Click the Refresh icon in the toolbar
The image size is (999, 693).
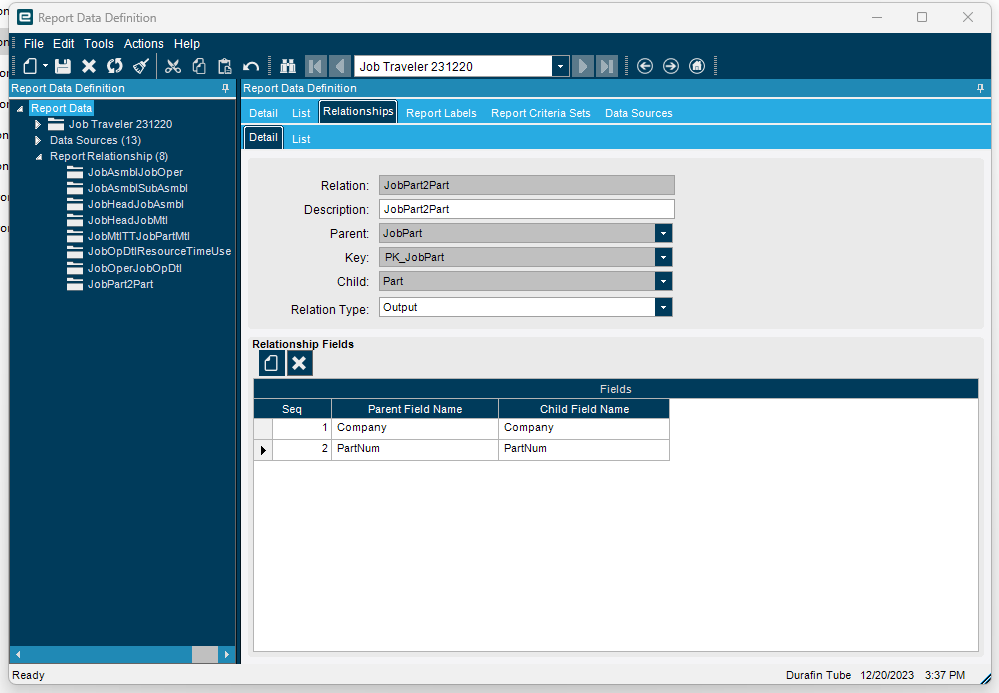115,66
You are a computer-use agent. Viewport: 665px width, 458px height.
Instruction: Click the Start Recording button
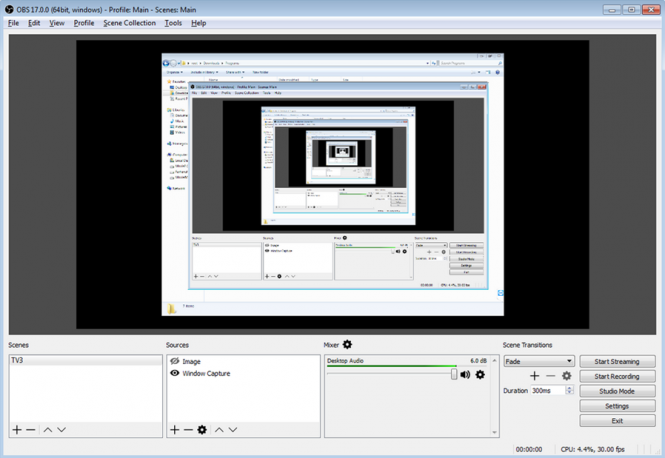pos(617,376)
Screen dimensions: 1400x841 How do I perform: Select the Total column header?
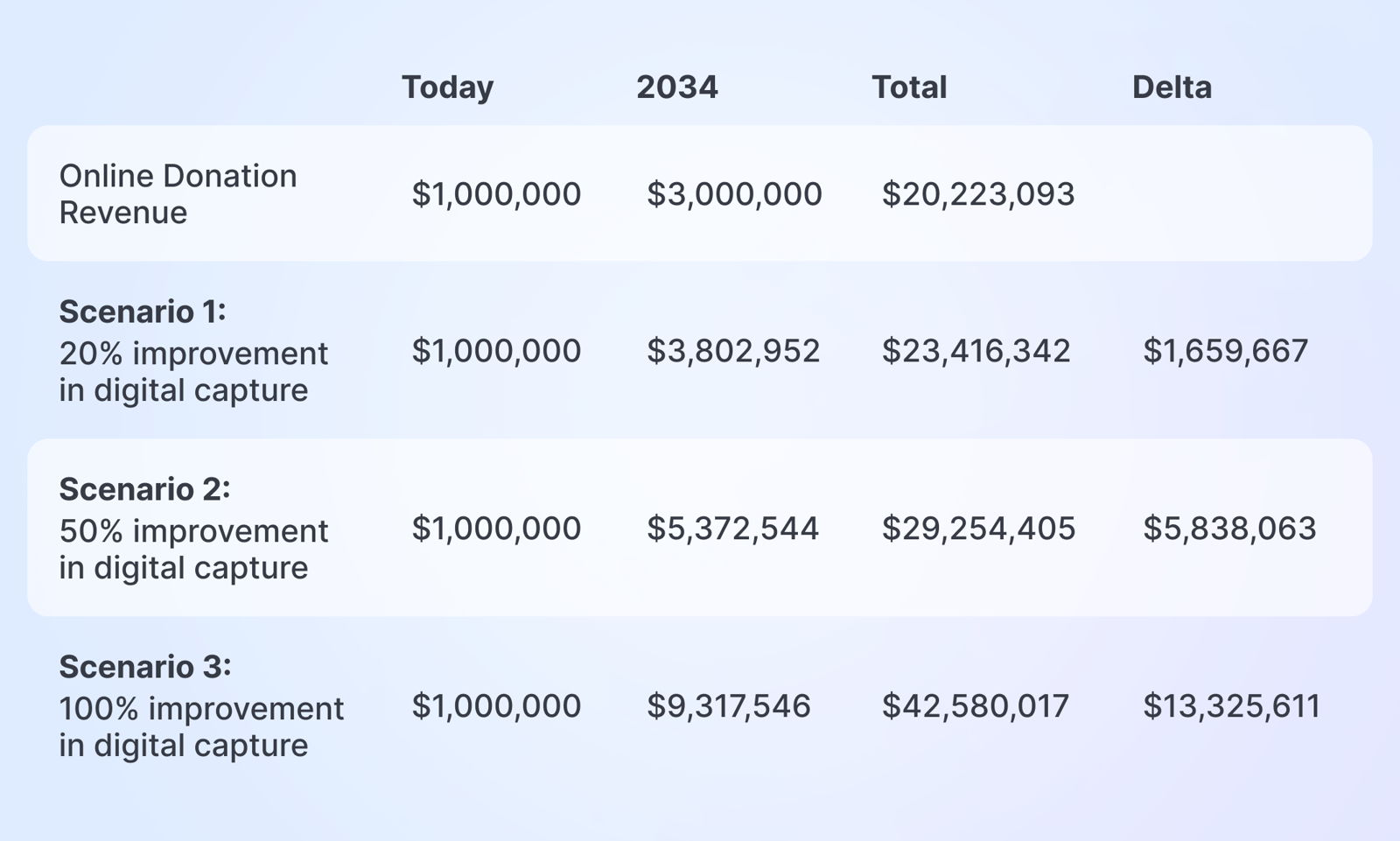coord(909,88)
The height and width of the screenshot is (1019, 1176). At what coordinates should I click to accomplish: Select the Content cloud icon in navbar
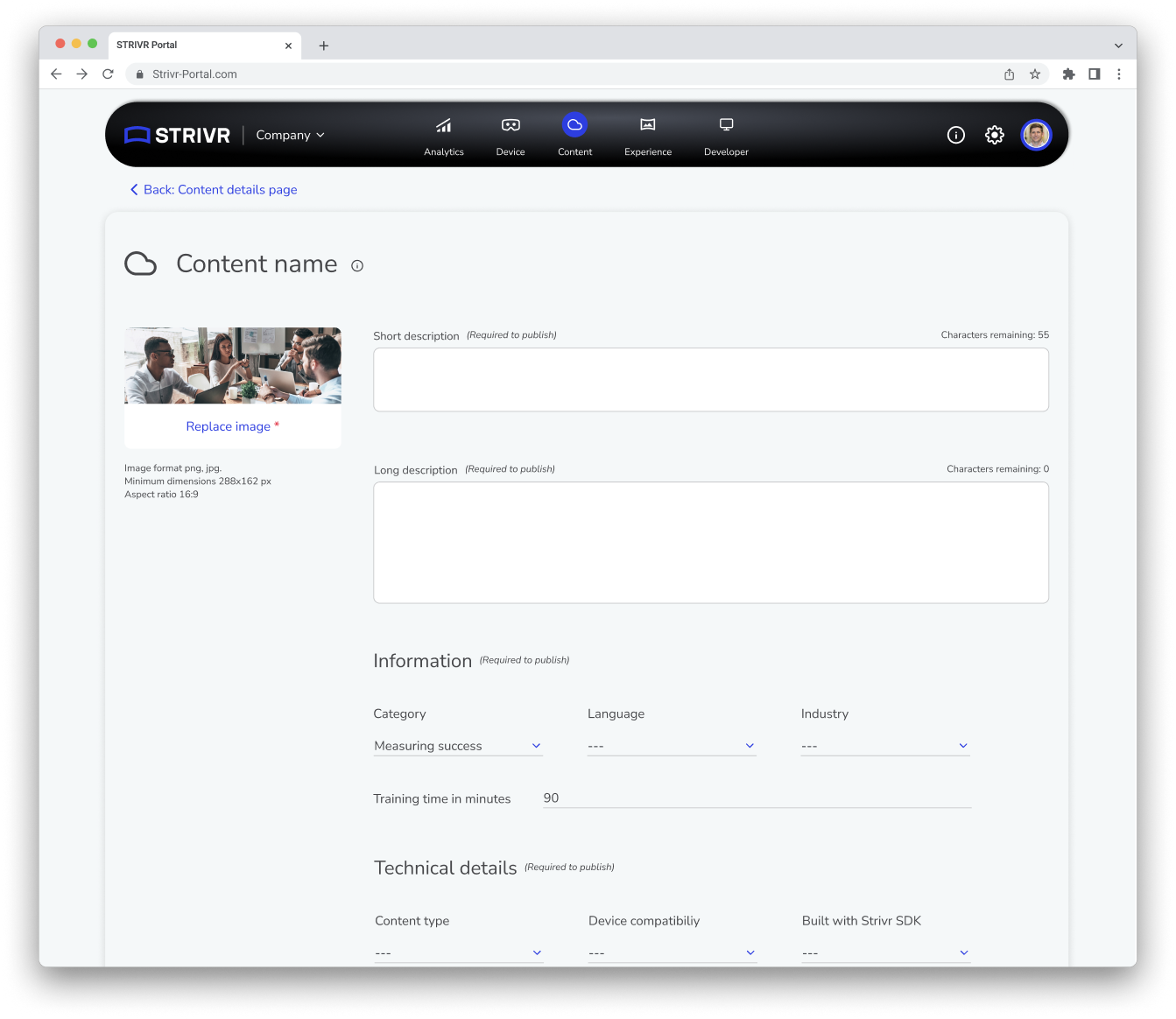[574, 125]
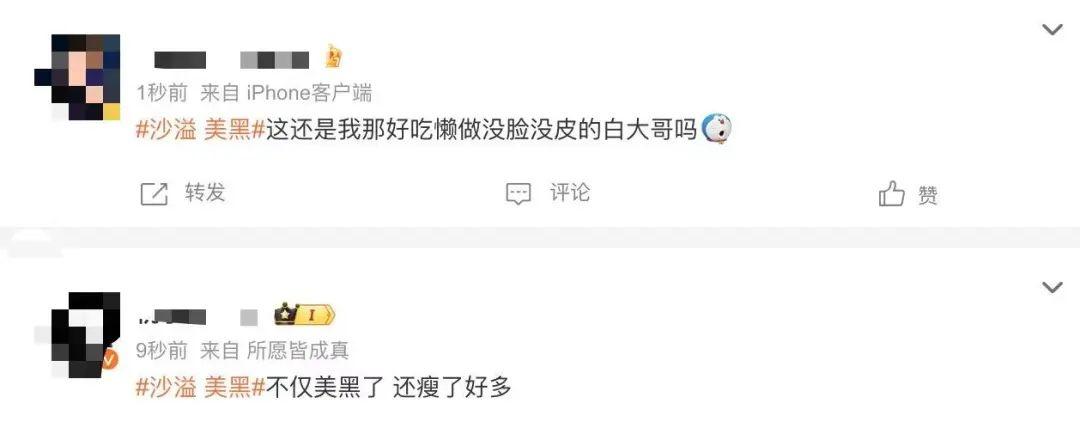Like the first post with thumbs-up icon
The image size is (1080, 428).
tap(891, 194)
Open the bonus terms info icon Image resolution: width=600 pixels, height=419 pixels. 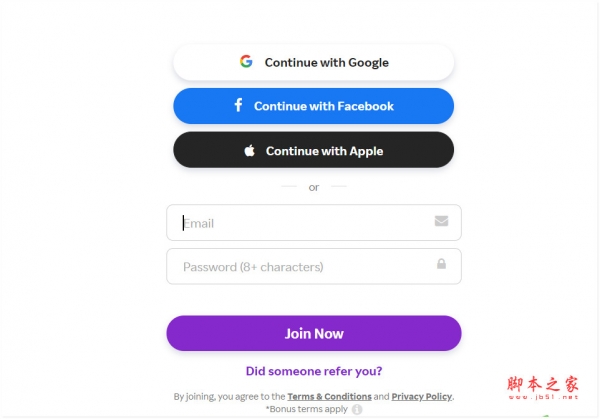(x=357, y=409)
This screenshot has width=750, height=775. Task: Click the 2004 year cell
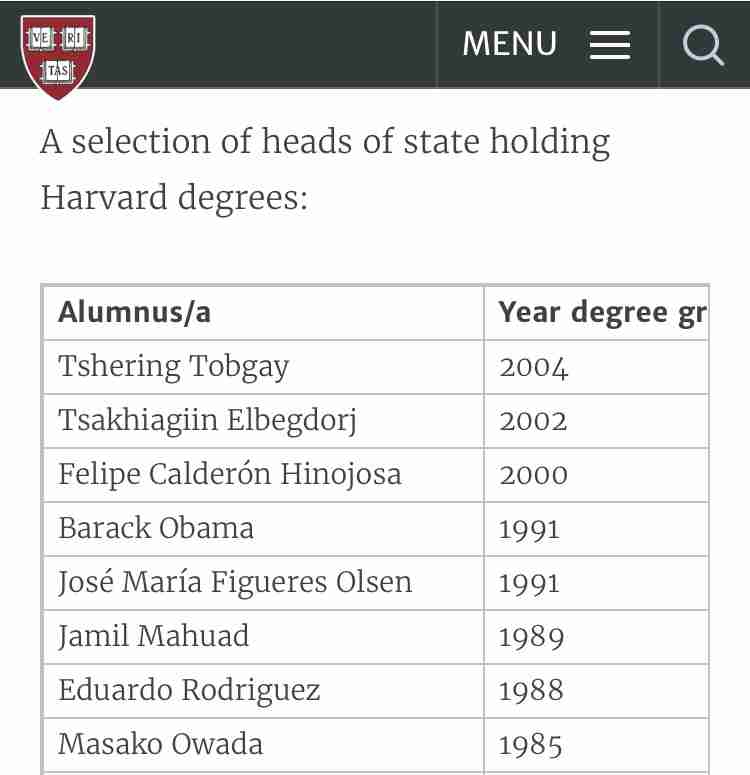(597, 367)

━━━━━━━━

With the pictures removed, write out exactly the lines from the line containing "This screenshot has" through the last line of the material above, both included.

*Response to this exercise*.
This screenshot has width=750, height=775. Task: Click the 2004 year cell
(597, 367)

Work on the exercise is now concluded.